- [Sezione del testo]
________________

Netto calo di produzione in diversi ambiti territoriali rispetto alla vendemmia 2022, ciò dovuto alle fitopatologie (peronospora e oidio) e alle alte temperature registratesi nell’ultima decade del mese di luglio, dopo una primavera piovosa.

La vendemmia in Sicilia è iniziata da qualche giorno, con le varietà precoci a bacca bianca, ma registra dati allarmanti in alcuni areali, e nella norma in altri. Il dato che emerge al momento è il netto calo di produzione che si attesta tra il 50 e il 60 per cento in diversi ambiti territoriali, quindi in meno rispetto alla vendemmia 2022, ciò dovuto alle fitopatologie (Peronospora e oidio) e alle alte temperature registratesi nell’ultima decade del mese di luglio, dopo una primavera piovosa. La produzione regionale, di vino e mosti dovrebbe oscillare tra i 2.288.000 e 2.746.000 di ettolitri, contro i 4.577.000 del 2022 (Fonte Ismea su dati Agea e Organismi pagatori).

________________

- [Estratto del dataset]
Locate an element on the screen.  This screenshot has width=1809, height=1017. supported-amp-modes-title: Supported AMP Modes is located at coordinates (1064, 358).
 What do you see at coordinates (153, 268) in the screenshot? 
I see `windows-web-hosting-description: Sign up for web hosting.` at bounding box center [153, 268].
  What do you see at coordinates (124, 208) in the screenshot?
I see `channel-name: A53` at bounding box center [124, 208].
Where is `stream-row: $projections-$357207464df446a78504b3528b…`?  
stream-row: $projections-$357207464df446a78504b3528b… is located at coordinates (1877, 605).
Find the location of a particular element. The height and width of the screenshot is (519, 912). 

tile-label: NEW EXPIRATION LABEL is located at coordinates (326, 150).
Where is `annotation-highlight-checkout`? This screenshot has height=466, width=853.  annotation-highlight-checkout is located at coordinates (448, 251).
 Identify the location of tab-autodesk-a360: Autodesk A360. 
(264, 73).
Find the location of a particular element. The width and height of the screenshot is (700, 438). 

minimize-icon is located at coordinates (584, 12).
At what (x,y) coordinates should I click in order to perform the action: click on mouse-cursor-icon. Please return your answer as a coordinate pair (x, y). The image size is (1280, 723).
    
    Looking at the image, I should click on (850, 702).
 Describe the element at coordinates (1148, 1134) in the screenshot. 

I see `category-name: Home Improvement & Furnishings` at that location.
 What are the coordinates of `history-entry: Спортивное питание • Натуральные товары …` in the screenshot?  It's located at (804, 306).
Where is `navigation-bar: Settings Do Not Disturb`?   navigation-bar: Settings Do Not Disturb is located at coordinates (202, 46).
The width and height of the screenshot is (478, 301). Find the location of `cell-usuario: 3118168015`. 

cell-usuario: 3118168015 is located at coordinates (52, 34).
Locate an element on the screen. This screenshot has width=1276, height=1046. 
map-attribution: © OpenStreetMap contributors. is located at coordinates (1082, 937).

________________

- [In cosa consiste] Secondo il testo sulla vendemmia in Sicilia, quanti ettolitri di vino e mosti ha prodotto la regione nel 2022? I record provengono da una fonte diversa rispetto al testo.

- [Risposta all'esercizio] 4.577.000 ettolitri.